Verbraucherschützer wollen alternatives Energiewirtschaftsgesetz

Weil der vom Wirtschaftsministerium vorgelegte EnWG-Gesetzentwurf in nahezu allen Passagen die ohnehin starke Stellung der Verbundunternehmen schütze und das Interessen von Verbrauchern vernachlässige, hat der Bund der Energieverbraucher jetzt einen korrigierten Vorschlag vorgelegt.
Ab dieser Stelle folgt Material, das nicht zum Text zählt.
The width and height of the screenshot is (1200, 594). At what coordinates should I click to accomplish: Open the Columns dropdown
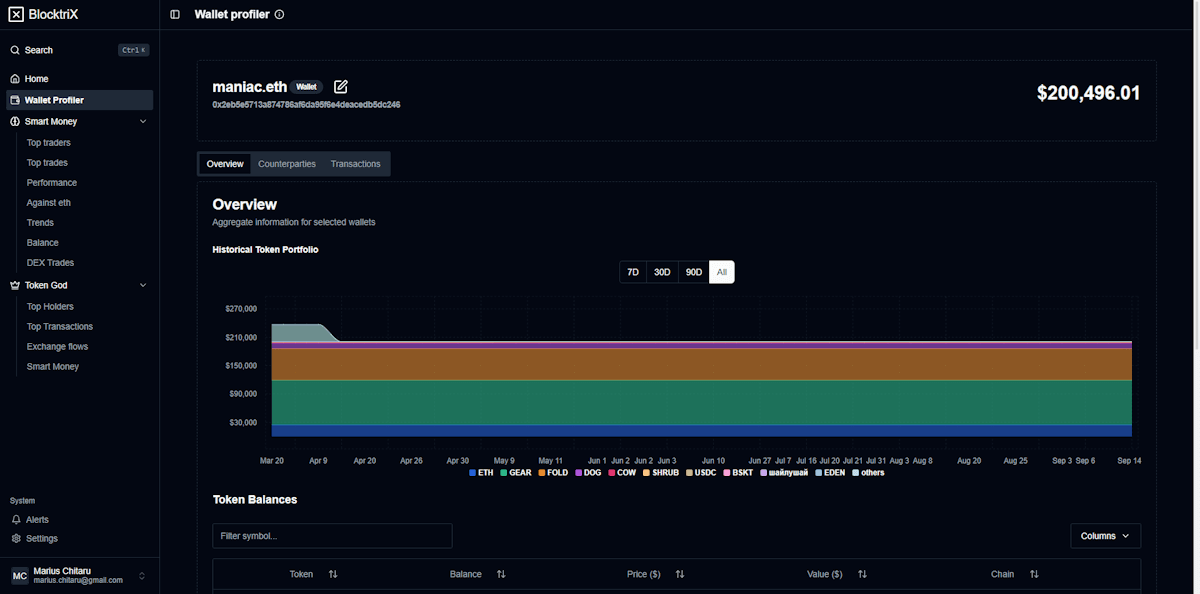(x=1105, y=535)
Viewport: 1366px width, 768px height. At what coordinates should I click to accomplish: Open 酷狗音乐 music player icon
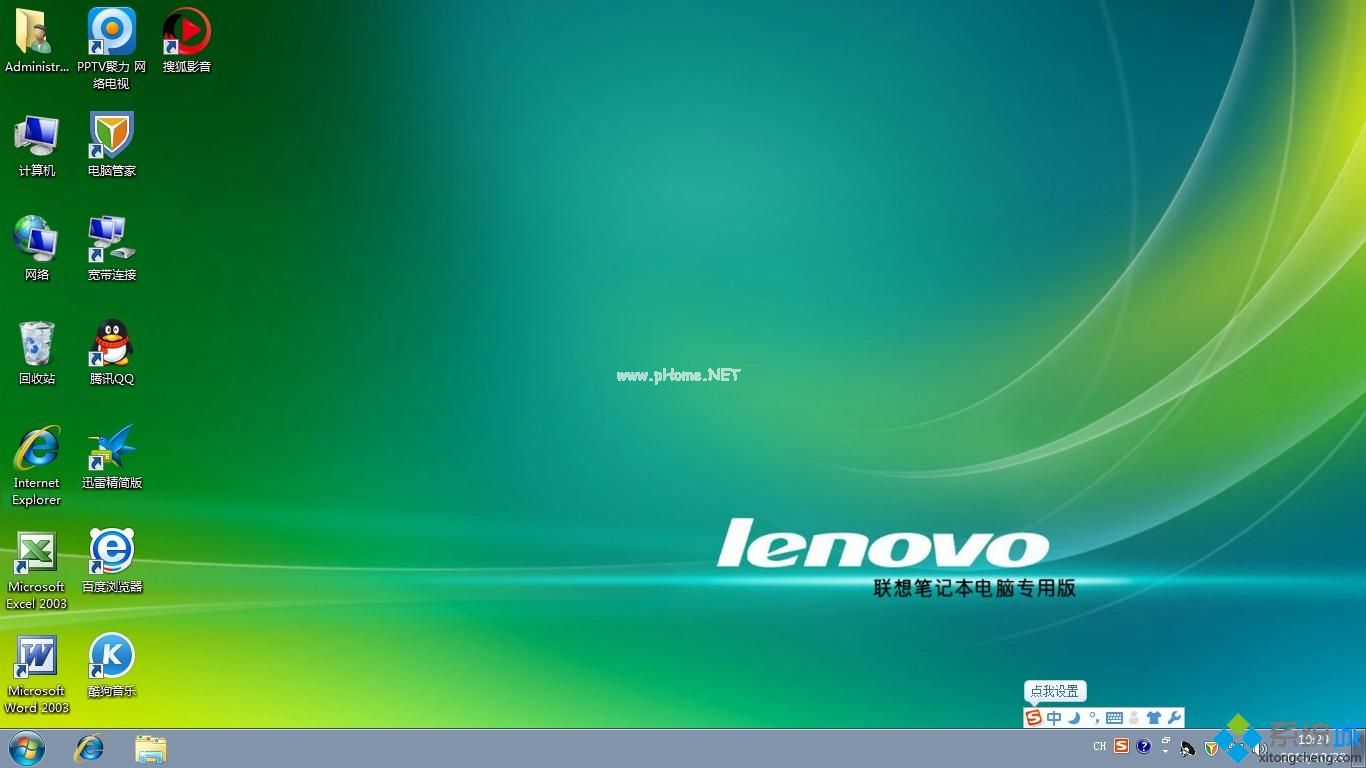(x=111, y=663)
Netzausbau Ökostrom© Gina Sanders / Fotolia.com

Rheinbreitenbach (red) - Der Bund der Energieverbraucher hat einen Vorschlag für das neue Energiewirtschaftsgesetz veröffentlicht. Ebenso wie die Umweltschutzorganisation Greenpeace wollen die Verbraucherschützer die umweltfreundliche Stromerzeugung, Energieeffizienz und den Schutz der Haushaltskunden als grundsätzliche Zielsetzungen im Gesetz verankern. Auch müsse die Regulierung der Stromtarife unabhängig vom Bundeswirtschaftsministerium erfolgen.

Mittlerweile haben sich der deutsche Bauernverband, die Stadt Nürnberg und die Fördergemeinschaft Erneuerbarer Energien dem Vorschlag der Verbraucherschützer angeschlossen.